All-star Ethiopian hospitality on busy Fairfax Avenue
Buna, nestled between a coffee shop and an appliance store on Fairfax Avenue, is much more than an Ethiopian restaurant. When you walk inside, you’ll pass through a narrow aisle lined with local goods: moringa toothpaste, shea butter, vintage records, frankincense, berbere, safflower seeds, and Yirgacheffe coffee. The sunny yellow walls are covered in posters, photographs and maps — telling stories as colorful as the food itself.
The restaurant bug
There are only six tables at Buna, which makes eating here feel like being welcomed into someone’s home. That’s intentional. Owner Eyob Tadesse comes from a long line of restaurateurs. His grandmother ran a restaurant in Ethiopia; his uncles did, too. In 2011, Eyob and his wife, Helena, opened Buna to continue the family tradition.
Eyob grew up in Wolno, Ethiopia, and came to the United States at 14. He first landed in Fresno, working for his father, then moved to Los Angeles to help at his uncle’s restaurant down the block, Merkato (which is still going strong today). “It was good training,” Eyob says of those years spent prepping food, serving tables, and taking orders. Even better, it’s where he met his wife Helena, who was also working there as a server. “She’s an excellent cook,” he says. “Her mother gave her many of the recipes we use at Buna to this day.”
A unique coffee culture
From Buna’s intimate dining room you can glimpse the open kitchen beyond the gleaming La Cimbali espresso machine. The cooking is straightforward and soulful –– you remember it for a long time afterwards. Favorites include white trout, doro wat (a spicy chicken stew with echoes of Mexican mole), crispy lamb, and “Eyobe Tibese,” beef sautéed with onion and jalapeño until charred and crackling. Everything arrives with spongy, tangy injera bread.

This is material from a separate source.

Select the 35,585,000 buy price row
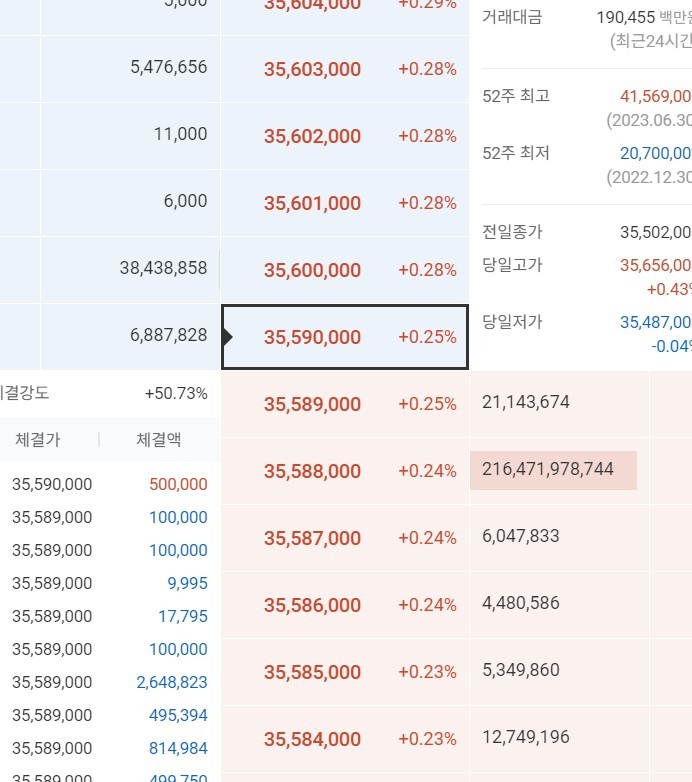 312,673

The meal finishes with coffee, naturally, since Buna, the restaurant’s namesake, means “coffee” in Ethiopian. And yet, the translation is imperfect, as coffee in this culture is so much more than a drink. It’s a pause in the day, a shared ritual, and a chance to commune with your neighbors. That’s why Eyob has put a full Ethiopian coffee ceremony on his menu: beans roasted and brewed in a traditional clay pot called a jebena, incense wafting through the room, small crackers served on the side. I asked Eyob what set Ethiopian coffee apart and he’s ready with an answer. “The coffee here doesn’t jolt you awake here. It’s all very natural.”